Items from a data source
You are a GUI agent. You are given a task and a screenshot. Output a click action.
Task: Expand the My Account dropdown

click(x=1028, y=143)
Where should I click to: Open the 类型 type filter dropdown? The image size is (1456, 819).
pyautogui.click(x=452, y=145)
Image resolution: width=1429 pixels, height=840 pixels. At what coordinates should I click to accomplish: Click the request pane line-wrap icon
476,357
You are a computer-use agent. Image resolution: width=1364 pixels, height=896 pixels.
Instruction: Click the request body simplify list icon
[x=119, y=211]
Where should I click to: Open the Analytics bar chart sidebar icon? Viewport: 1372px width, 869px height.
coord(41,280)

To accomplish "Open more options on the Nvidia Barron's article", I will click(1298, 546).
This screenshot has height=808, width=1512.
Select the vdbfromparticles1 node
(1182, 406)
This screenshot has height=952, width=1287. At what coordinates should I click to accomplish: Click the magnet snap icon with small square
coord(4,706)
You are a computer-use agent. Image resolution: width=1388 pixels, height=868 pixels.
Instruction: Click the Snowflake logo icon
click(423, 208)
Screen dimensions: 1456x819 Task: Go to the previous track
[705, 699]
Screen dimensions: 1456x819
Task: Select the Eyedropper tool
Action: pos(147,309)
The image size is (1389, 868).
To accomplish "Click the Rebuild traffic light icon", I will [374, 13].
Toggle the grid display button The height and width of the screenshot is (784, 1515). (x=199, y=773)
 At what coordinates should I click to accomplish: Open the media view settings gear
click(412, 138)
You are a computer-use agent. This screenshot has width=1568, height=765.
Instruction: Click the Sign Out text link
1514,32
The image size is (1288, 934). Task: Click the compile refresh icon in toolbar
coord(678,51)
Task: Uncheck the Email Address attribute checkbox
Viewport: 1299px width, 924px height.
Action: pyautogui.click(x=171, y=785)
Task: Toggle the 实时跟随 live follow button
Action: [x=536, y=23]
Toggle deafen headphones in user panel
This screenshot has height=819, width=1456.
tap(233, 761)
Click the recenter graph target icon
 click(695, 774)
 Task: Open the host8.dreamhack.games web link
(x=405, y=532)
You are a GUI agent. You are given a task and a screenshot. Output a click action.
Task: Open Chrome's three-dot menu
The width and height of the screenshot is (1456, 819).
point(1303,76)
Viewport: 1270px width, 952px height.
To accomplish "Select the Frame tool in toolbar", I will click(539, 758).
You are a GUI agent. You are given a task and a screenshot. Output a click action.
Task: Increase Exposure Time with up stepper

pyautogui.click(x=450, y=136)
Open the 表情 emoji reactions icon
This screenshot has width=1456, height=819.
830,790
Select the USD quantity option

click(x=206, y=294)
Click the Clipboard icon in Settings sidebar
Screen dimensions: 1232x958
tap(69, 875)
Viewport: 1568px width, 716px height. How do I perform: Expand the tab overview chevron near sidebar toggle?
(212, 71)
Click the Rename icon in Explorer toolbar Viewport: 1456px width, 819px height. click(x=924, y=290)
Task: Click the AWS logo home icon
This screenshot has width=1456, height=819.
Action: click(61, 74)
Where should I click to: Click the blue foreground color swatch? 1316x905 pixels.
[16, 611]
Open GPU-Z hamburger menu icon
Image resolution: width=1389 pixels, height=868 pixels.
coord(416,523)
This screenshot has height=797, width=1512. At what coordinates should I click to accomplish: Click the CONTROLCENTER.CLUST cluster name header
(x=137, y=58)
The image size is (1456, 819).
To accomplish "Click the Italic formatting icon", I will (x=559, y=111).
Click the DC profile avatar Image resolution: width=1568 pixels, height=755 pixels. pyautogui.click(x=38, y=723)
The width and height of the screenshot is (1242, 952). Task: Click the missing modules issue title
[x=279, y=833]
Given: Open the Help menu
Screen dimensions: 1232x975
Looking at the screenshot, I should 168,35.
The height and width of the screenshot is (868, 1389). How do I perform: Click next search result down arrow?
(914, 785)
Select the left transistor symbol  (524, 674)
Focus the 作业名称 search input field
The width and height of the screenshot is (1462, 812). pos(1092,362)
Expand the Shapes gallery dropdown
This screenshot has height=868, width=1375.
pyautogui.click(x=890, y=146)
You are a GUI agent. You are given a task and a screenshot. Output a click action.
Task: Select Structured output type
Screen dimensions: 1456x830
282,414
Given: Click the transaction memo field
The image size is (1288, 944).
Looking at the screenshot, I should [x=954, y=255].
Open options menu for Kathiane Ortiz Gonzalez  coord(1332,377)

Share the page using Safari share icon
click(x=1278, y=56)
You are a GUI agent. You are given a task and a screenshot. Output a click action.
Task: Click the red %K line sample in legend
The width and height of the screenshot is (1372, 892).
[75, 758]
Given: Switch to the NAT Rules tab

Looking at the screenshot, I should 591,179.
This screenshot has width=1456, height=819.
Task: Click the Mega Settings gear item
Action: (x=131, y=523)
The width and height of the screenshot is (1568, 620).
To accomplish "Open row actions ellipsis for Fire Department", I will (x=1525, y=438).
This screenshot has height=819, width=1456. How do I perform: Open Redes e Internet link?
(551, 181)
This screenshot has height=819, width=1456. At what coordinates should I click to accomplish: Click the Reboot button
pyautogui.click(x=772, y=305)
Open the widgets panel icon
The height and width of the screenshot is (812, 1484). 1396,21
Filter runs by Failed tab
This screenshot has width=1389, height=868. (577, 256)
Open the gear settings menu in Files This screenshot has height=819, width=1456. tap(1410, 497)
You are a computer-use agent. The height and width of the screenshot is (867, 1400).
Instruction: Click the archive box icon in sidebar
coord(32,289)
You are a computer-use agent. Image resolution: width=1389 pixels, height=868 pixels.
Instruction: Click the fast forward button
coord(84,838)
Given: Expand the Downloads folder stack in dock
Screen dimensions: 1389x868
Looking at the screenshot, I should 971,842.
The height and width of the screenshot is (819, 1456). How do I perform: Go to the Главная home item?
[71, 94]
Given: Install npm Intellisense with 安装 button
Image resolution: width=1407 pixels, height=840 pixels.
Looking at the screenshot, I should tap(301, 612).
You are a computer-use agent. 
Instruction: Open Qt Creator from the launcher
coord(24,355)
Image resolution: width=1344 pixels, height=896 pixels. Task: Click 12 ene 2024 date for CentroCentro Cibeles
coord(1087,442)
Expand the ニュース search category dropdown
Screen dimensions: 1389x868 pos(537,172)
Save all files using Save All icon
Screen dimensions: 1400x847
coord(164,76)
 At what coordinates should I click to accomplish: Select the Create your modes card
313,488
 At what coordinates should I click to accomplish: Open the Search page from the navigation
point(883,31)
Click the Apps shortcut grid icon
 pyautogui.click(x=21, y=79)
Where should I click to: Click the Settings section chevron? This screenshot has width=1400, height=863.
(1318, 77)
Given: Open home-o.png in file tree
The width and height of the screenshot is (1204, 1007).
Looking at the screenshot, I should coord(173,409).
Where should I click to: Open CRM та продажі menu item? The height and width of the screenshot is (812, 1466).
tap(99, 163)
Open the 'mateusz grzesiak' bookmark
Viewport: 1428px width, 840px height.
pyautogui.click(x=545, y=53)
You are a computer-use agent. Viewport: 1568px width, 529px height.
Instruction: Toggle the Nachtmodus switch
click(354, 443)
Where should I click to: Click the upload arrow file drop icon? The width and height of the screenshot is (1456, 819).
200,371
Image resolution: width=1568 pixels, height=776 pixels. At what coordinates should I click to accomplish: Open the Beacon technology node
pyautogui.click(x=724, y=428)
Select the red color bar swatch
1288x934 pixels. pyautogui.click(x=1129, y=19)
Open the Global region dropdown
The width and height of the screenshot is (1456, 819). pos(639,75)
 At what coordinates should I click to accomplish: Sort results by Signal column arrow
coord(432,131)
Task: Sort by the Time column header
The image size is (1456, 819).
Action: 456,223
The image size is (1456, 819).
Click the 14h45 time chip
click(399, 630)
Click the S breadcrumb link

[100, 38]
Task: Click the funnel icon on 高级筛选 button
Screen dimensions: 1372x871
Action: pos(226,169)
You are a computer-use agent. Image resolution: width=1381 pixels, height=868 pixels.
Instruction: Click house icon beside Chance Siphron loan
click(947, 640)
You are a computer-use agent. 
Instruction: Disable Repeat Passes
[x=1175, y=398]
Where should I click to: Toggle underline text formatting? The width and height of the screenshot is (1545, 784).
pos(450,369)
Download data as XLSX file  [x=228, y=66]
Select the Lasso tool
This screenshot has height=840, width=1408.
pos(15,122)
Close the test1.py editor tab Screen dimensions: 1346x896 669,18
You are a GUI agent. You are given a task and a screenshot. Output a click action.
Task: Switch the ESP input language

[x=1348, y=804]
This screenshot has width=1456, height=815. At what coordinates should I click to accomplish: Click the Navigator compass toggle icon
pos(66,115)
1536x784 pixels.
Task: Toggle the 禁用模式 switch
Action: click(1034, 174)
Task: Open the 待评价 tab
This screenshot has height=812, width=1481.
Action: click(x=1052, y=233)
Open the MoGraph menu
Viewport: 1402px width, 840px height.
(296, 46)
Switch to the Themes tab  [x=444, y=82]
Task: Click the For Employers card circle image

| Work required |
Search the entries for the word "computer" and copy every line that holds it.

| Answer to this problem |
You are a computer-use agent. Image resolution: width=1364 pixels, height=896 pixels.
You are a computer-use agent. Image resolution: width=1388 pixels, height=868 pixels.
You are a computer-use agent. This screenshot has width=1568, height=765.
You are a computer-use agent. The height and width of the screenshot is (867, 1400).
You are a computer-use agent. Image resolution: width=1389 pixels, height=868 pixels.
You are a computer-use agent. 
You are a computer-use agent. Viewport: 1568px width, 529px height.
You are a computer-use agent. Image resolution: width=1381 pixels, height=868 pixels.
You are a computer-use agent. 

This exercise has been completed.